Jennifer Trouton has exhibited extensively throughout Ireland and internationally. Previous solo exhibitions include Still at The Molesworth Gallery in 2009, as well as shows at the 18th Street Gallery Los Angeles, Spectrum Gallery London, The RHA Ashford Gallery, Dublin and The Fenderesky Gallery Belfast. Her awards include a residency at the 18th Street Art Complex in Santa Monica, USA, the COE Adjudicators’ Prize awarded by Andrea Schlieker from the 4th Plinth Project, Trafalagar Square, and a Golden Fleece Award hosted by the Liliias Mitchell Foundation. In 2007, Trouton was shortlisted for Ireland’s prestigious AIB Artist of Promise Award. Trouton’s work is held in numerous public and private collections including the Arts Council of Northern Ireland, The University of Ulster, Belfast HSC Trust, ESB Ireland, The Office of Public Works and the David Roberts Collection, London.
Following is an extract from an article by Jane Humphreys about the exhibition in the current issue of The Irish Arts Review:
A new body of work from Jennifer Trouton at the Molesworth Gallery, Dublin this winter, illustrates her continuing representation of loss, writes Jane Humphries
With the accelerated pace of contemporary life, brought about by urbanization, new technologies, cheap travel or what has been termed globalization, space is expanding whereas time is shrinking. Svetlana Boym suggests this has led to a contemporary nostalgia that is not only about the past but 'the vanashing present'. Rather than a longing for place, there is a reflective yearning for a different time, or 'the slower rhythms of our dreams'.
This 'vanishing present' has been a constant theme in Jennifer Trouton's work. From the erosion of domestic skills passed down from mother to daughter in Select Your Pattern Pieces According to the View You Have Chosen (2000), to objects fast becoming obsolete in Looking At The Overlooked (2002), to the transformation of the rural Irish landscape in Re(collection) (2006), she has observed and preserved their haunting mnemonic associations.

**Information shown:**

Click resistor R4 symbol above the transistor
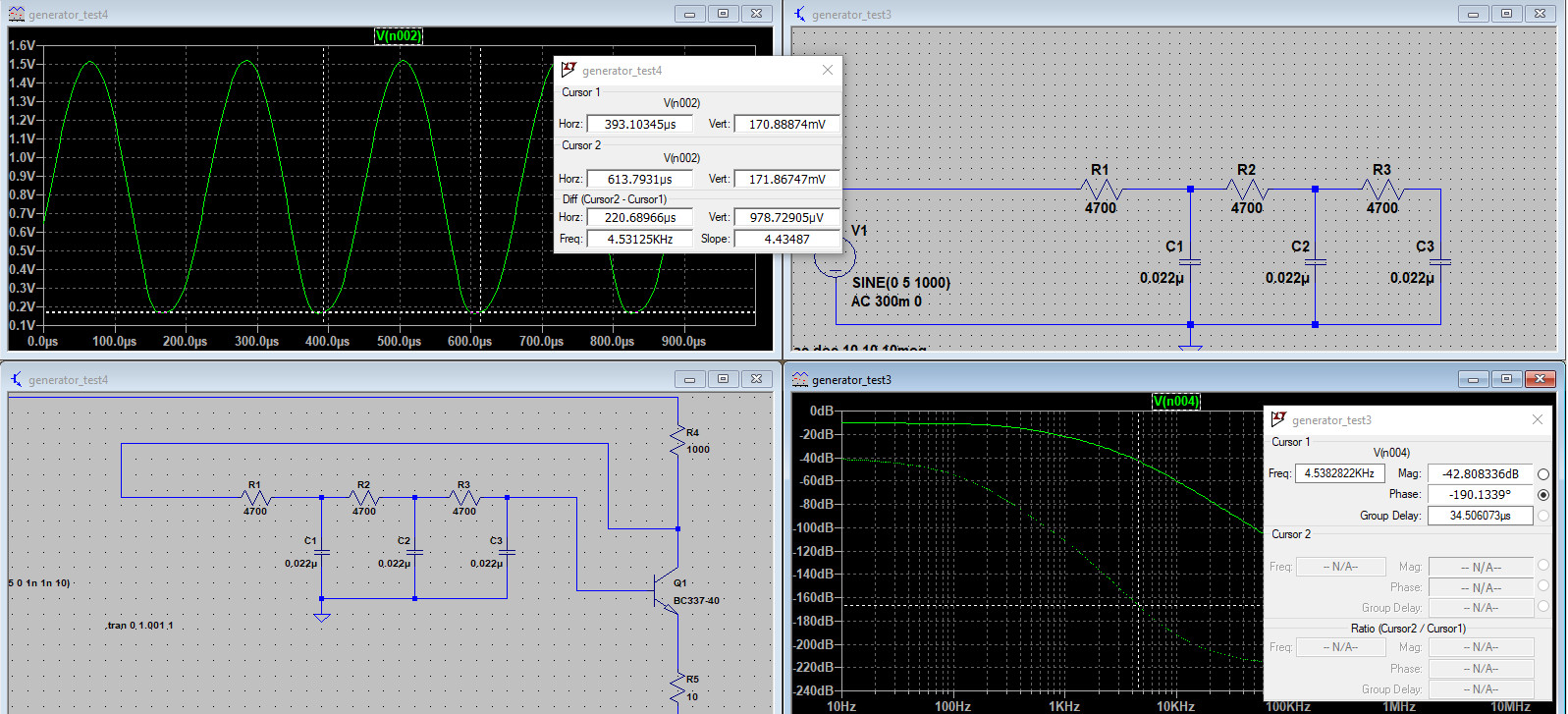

**To do:** Pick up the text on Jennifer Trouton's art after its last sentence and carry it forward.

**Result of this task:**
Despite numerous accolades, most recently receiving The Keating/McLaughlin Award at the 181st RHA Annual Exhibition, as a female artist whose subject is the domestic there is always the danger of accusations of perpetuating it as an essentialist feminine space. For Trouton her insistence on painting in a representional, academic, trompe-l'oeil style, either incorporated into multi-media pieces or as stand-alone works, could also be viewed as traditionalist. However, these are deliberate considerations to create an 'off-modern' or 'in-between' aesthetic that straddles time and space. As Nikos Papastergiadis puts it, 'For centuries, the use of the trompe-l'oeil has been a powerful example of the way art refers to the signs of everyday life but also displaces the appearance of ordinary things and also point to what Gombrich called 'an ensemble of possible states.'
In her new exhibition 'Post', a prefix that opens a plethora of possibilities - feminist, industrial, colonial - it implies something that is after, or subsequent to, the present. Furthermore it suggests communication, employment and news. The juxtaposition of images and media trigger a series of intersections for enquiries between concepts such as urban/rural, home/abroad, local/global, inside/outside, real/unreal, imaginary/factual, authenticity/illusionism, factory made/handmade, wealth/poverty, painting/ time based media, tradition/innovation, which respond to the temporal and spatial transformations that have occurred in relation to art making, emigration, journeying and home.
Regimented in size and form to resemble postcards, the first series of multiples subverts the idealized vision of rural Ireland that is often used to promote the country as a tourist destination. In reality, this hyper-Irishness is false. The abandoned dwellings merging into the landscape, seemingly unimportant, innocous, crumbling and forgotten are the ghosts of the advertising promise of this vanashing world.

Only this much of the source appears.